**EXERCISE DETAILS**
In the listing below, find the line containing "Task: Click the 'Thanks 3' text label" and the line containing "Task: Select the Control tab". Repeat exactly those two lines and every line between them, nothing more.

**RECORDED INFORMATION**
━━━━

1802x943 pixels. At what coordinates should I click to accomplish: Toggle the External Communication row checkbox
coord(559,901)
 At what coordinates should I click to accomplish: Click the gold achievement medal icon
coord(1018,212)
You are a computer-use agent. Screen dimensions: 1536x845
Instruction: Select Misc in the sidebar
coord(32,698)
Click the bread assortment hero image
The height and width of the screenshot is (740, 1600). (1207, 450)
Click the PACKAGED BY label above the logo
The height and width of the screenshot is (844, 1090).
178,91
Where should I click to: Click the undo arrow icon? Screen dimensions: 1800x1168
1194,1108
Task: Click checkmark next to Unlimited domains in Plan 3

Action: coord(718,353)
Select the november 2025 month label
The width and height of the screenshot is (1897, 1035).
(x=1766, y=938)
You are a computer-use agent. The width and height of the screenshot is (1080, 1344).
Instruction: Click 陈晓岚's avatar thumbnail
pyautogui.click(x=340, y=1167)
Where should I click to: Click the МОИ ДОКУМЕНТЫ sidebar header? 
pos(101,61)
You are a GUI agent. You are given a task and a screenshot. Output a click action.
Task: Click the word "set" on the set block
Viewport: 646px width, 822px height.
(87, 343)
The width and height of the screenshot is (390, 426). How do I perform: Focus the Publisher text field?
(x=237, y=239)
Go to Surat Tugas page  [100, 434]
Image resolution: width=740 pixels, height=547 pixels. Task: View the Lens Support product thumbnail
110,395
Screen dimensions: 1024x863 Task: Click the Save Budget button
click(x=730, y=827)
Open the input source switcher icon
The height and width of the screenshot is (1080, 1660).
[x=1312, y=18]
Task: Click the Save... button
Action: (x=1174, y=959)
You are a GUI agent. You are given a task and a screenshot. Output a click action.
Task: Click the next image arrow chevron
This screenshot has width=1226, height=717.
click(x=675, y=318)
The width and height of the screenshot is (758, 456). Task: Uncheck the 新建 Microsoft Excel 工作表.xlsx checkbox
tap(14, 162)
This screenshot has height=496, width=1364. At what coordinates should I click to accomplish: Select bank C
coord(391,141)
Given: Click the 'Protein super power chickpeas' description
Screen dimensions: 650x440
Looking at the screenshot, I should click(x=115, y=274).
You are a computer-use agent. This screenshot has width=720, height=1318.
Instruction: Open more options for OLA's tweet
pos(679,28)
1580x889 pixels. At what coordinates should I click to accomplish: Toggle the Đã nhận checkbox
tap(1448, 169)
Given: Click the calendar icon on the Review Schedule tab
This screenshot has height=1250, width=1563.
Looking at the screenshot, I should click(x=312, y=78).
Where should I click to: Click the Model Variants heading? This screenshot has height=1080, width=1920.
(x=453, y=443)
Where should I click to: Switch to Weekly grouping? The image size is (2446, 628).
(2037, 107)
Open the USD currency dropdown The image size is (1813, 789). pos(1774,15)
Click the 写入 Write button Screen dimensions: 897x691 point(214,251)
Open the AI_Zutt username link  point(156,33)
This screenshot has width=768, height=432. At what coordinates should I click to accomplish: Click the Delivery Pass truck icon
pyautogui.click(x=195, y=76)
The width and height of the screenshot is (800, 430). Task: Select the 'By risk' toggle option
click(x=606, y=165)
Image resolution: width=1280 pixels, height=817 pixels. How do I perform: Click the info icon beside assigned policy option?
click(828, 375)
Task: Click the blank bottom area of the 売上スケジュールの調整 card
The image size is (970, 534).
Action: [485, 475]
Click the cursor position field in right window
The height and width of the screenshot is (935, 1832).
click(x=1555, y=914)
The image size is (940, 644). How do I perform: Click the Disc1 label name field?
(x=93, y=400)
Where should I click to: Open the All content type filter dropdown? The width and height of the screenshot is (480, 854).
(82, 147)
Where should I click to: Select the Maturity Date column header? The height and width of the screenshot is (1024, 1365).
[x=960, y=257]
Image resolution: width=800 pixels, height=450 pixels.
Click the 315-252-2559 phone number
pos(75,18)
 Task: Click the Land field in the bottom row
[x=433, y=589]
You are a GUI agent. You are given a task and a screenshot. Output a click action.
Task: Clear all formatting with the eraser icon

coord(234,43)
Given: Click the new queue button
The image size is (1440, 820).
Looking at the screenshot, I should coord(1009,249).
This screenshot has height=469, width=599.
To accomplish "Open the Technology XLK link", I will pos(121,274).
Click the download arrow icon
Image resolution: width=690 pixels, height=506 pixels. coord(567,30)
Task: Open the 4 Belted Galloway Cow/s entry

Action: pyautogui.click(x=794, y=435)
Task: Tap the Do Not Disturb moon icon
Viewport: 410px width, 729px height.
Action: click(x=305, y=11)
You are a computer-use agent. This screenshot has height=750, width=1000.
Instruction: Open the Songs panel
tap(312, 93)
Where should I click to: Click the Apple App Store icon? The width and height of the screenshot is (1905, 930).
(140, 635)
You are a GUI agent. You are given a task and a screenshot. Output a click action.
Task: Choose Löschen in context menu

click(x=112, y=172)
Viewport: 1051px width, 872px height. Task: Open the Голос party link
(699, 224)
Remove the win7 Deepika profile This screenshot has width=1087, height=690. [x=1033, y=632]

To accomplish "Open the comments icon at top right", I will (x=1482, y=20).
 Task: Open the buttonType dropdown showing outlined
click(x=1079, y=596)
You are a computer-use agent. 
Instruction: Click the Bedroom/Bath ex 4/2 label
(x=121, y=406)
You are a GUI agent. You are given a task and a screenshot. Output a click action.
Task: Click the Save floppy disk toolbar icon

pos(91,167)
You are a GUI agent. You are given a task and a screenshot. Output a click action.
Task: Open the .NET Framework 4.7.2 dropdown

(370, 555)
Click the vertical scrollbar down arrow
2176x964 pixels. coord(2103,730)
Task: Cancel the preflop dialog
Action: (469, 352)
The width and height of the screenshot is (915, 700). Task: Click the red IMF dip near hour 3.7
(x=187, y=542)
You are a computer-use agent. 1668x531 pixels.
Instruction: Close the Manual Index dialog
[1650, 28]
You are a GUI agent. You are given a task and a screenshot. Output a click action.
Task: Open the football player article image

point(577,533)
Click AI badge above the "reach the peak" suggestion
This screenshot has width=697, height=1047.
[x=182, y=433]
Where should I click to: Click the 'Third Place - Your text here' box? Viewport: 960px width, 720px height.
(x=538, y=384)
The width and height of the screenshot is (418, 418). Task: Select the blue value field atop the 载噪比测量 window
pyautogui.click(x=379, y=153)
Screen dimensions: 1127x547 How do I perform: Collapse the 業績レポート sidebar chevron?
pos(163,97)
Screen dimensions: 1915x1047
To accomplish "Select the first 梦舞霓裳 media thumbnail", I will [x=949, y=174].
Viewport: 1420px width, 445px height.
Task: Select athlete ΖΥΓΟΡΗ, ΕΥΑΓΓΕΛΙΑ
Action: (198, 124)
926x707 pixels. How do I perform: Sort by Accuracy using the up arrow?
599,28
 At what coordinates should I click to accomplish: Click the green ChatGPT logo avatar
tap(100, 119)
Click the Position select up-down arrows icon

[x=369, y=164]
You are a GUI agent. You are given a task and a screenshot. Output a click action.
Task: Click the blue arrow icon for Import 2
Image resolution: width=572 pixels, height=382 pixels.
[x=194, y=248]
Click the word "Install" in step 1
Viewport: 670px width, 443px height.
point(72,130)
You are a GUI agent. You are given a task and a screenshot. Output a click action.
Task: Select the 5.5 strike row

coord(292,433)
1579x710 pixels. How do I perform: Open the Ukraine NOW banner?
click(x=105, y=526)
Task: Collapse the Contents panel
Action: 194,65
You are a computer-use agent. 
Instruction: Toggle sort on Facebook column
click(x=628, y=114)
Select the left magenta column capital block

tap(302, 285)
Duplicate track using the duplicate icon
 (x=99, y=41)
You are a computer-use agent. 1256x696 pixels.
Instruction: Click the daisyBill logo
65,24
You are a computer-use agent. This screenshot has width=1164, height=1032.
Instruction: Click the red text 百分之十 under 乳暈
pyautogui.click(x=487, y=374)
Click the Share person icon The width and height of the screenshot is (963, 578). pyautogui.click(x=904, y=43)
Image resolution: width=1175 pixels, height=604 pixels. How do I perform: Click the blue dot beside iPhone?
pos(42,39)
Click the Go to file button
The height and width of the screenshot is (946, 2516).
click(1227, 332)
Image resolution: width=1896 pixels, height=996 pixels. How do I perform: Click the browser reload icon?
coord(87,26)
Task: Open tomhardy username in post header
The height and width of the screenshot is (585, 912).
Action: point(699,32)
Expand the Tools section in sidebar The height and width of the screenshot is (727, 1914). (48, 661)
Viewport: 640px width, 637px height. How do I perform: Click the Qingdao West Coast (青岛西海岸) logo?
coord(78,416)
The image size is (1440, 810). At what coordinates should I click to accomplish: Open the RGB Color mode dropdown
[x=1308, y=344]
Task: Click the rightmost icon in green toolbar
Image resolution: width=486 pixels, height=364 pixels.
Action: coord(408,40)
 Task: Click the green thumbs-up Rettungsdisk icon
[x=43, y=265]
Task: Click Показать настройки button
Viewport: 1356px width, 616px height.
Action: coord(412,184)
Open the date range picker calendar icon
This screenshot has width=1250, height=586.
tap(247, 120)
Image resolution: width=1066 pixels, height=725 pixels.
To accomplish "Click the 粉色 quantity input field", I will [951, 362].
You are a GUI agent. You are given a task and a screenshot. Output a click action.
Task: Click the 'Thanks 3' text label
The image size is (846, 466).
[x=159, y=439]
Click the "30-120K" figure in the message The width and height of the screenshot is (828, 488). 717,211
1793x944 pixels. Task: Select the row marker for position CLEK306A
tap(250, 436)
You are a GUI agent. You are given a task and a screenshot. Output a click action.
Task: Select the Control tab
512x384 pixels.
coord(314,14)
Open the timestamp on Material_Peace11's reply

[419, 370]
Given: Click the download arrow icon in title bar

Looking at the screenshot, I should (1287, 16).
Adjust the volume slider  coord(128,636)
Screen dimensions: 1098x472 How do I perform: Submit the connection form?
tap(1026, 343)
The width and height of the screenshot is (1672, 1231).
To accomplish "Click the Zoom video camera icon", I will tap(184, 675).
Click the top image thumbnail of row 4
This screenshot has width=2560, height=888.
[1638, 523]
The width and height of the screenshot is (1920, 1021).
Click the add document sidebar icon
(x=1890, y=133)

━━━━

**TASK ANSWER**
Task: Click the 'Thanks 3' text label
The image size is (846, 466).
[x=159, y=439]
Click the "30-120K" figure in the message The width and height of the screenshot is (828, 488). 717,211
1793x944 pixels. Task: Select the row marker for position CLEK306A
tap(250, 436)
You are a GUI agent. You are given a task and a screenshot. Output a click action.
Task: Select the Control tab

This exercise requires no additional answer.